The first parameter is of course the Texture that you want to draw, and the optional second is a Rectf that indicates how large and where the texture should be drawn. It's important that a gl::Texture be filled with bitmap data before you try to draw it - a gl::Texture can also point to nothing, just as a Surface can. You can populate a gl::Texture a few different ways, such as by constructing the gl::Texture from a Surface:


texture = gl::Texture( surfaceInstance );

or by initiailizing the Texture with some dummy data:


gl::Texture texture(500, 500);

Of course if you just draw this, your program won't crash, but you'll just see junk data - whatever random memory happens to be on the graphics card at the moment. Cool if you're making glitch art, not if you're not.

images_buffer.jpg

You can also initialize the Texture with a gl::Texture::Format object that contains specs for how to build the Texture. For instance, by default a gl::Texture will simply clamp the Texture to its boundaries. If you wanted the texture to repeat, you could pass in a Texture::Format object like so:


gl::Texture::Format fmt;
fmt.setWrap( GL_REPEAT );
texture = gl::Texture( someSurface, fmt );

The differences between clamping and repeating can be seen in the image below:

images_clampRepeat.png

There are other features that you can set with the Format object too - mipmapping for instance. What's that you may ask? Take a look at the following images:

images_mipmapCompare.png

Notice the edges on the left. As the English say: that's not cricket. We want smoothed edges as the gl::Texture itself is scaled down. This is where mipmapping comes in: the GPU can generate multiple copies of Texture data when you create it and that data can be swapped in and out when needed for minification or magnification in your application.

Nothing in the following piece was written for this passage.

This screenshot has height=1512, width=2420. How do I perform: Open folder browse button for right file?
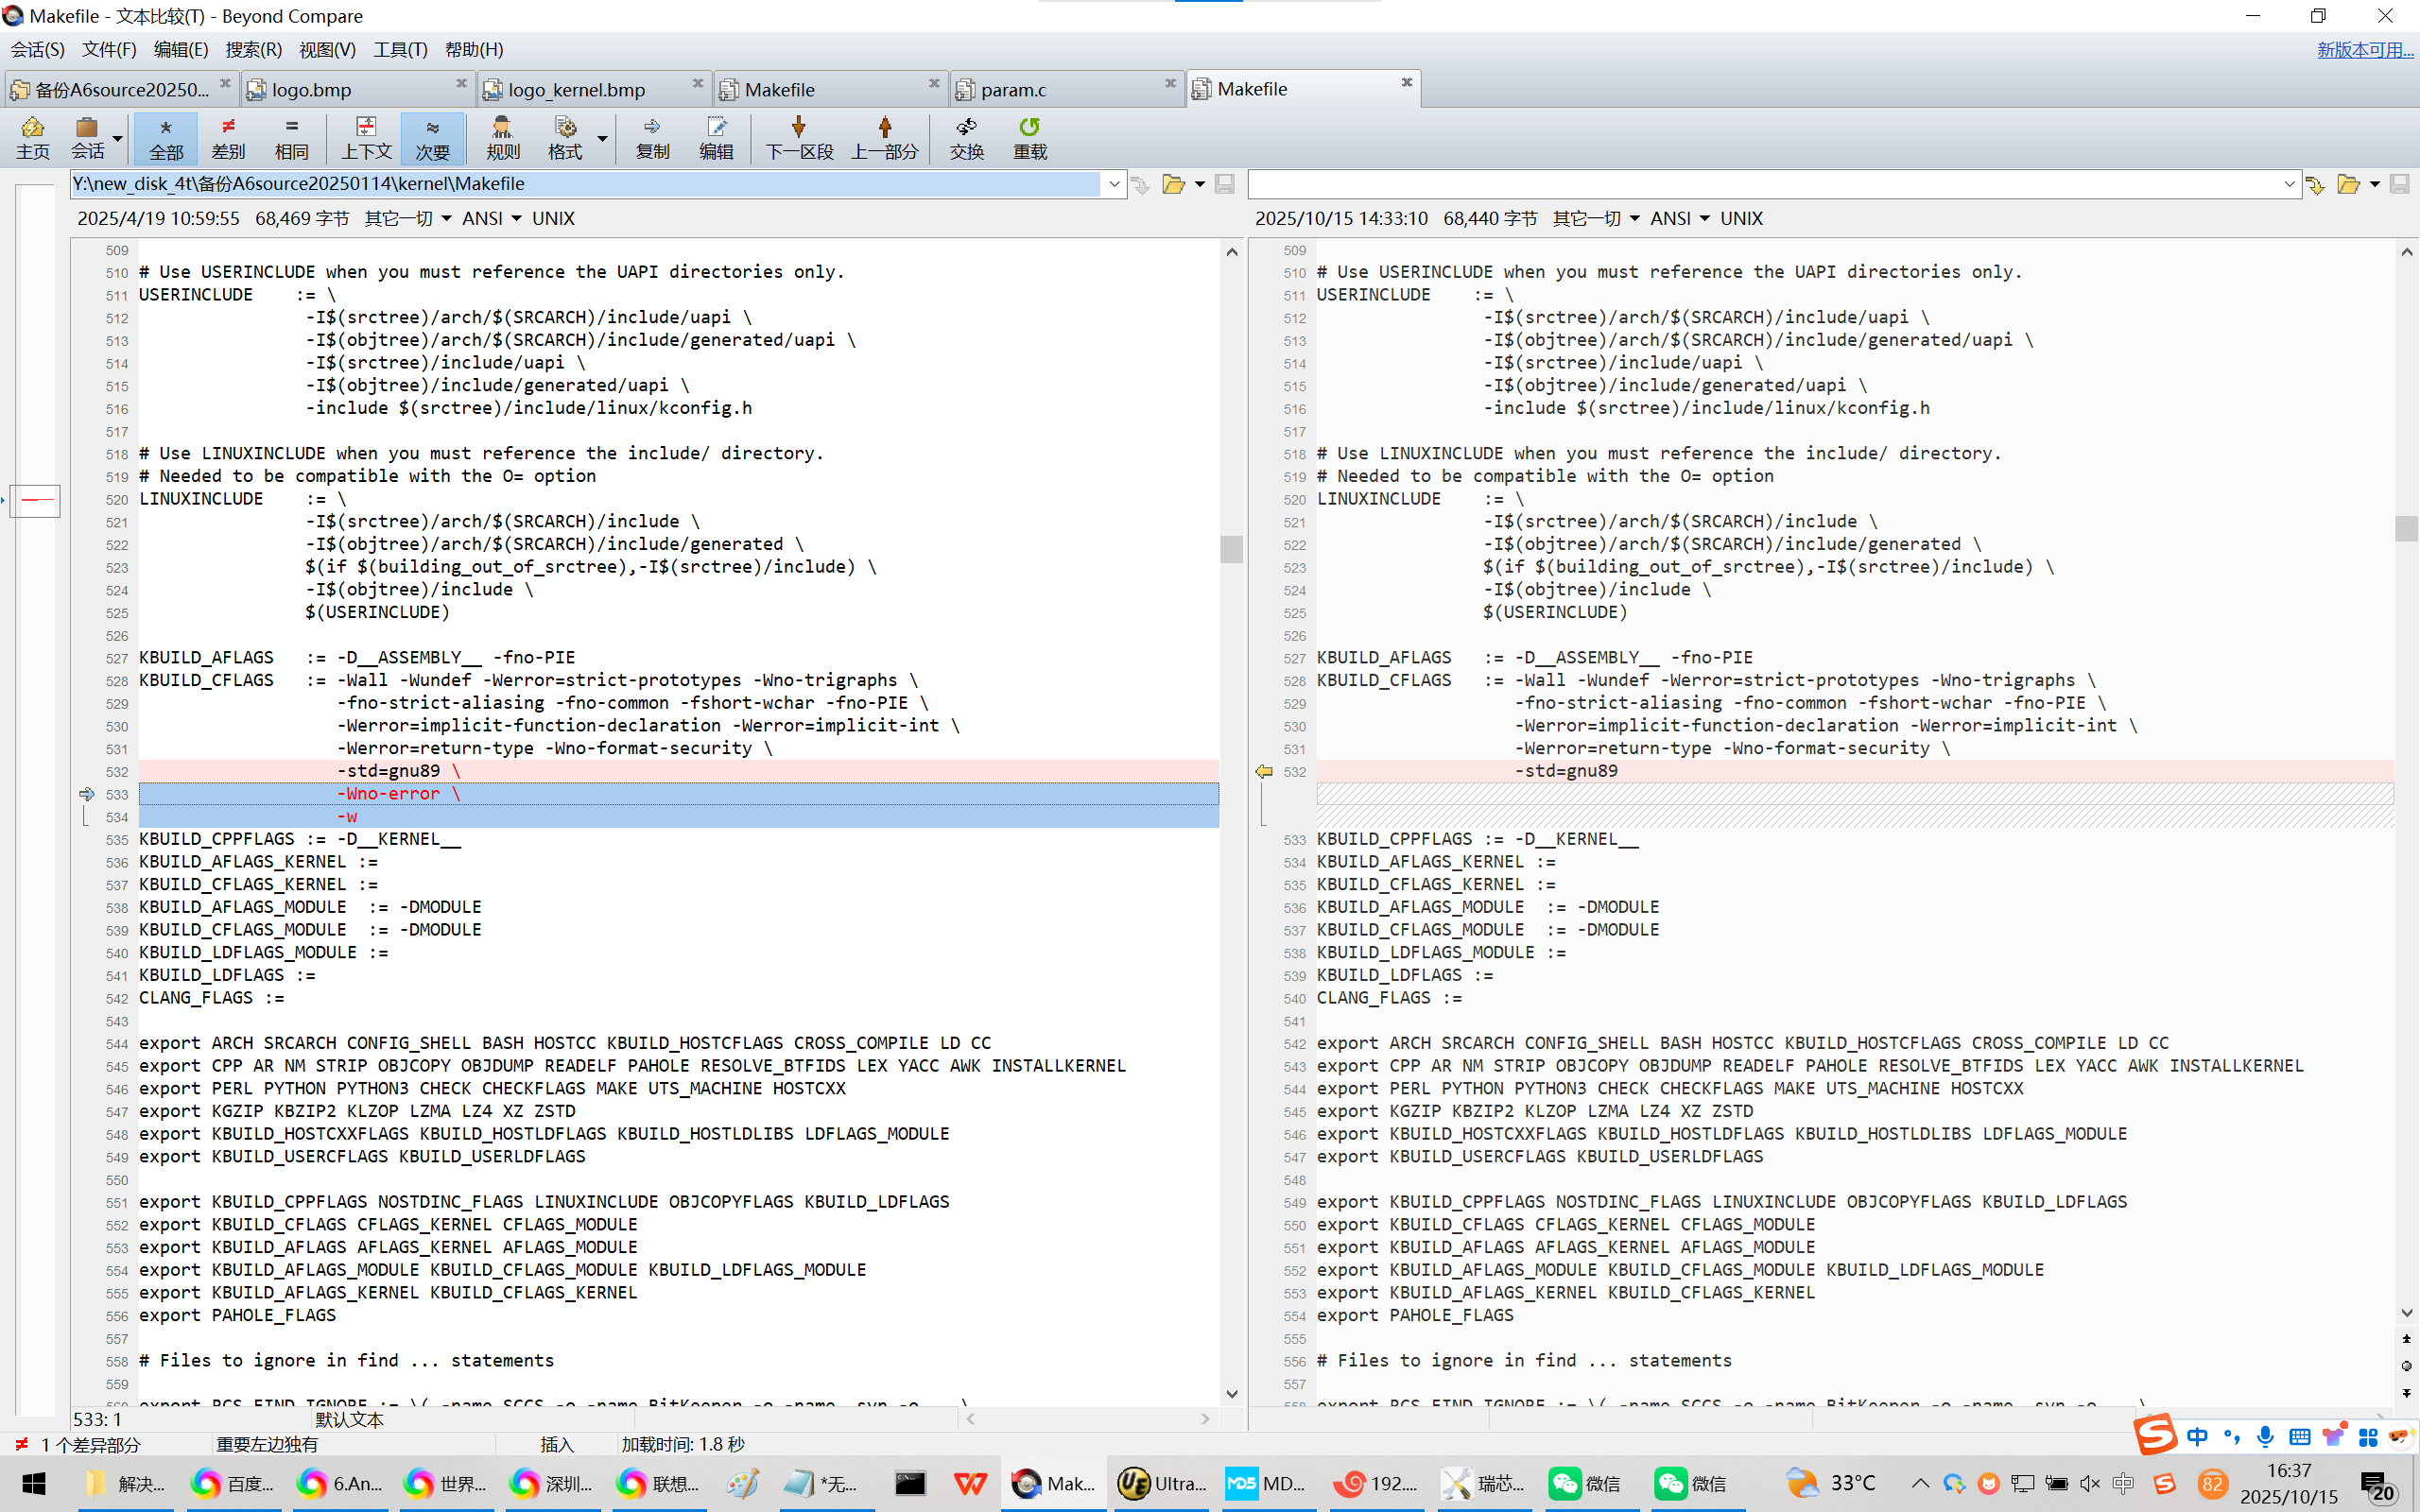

A mipmap is a miniaturized version of the larger bitmap that helps you reduce artifacts when scaling. The smaller the texture is drawn, the smaller the mipmap that the GPU will select. As an example: a texture has a basic size of 256 by 256 pixels, so a mipmap set will be generated with a series of 8 images, each one-fourth the total area of the previous one: 128x128 pixels, 64x64, 32x32, 16x16, 8x8, 4x4, 2x2, 1x1 (a single pixel).

images_mipmap.png

Artifacts are reduced since the mipmap images are effectively already anti-aliased, taking some of the burden off the real-time renderer and potentially improving performance.


gl::Texture::Format fmt;
fmt.enableMipmapping( true );
fmt.setMinFilter( GL_LINEAR_MIPMAP_LINEAR );

You'll notice we added a call to setMinFilter() to tell it use our mipmap. In general Cinder is designed for you to use the OpenGL constants directly (like GL_LINEAR_MIPMAP_LINEAR) so if these are unfamiliar to you, we'd recommend you pick up a book like The OpenGL Programming Guide.

And that's that. As promised: image data from the filesystem, to the CPU, to the graphics card, and finally to your screen. Now go make something and have fun. And thanks to Flickr user Trey Ratcliff, whose beautiful photograph is used throughout this tutorial.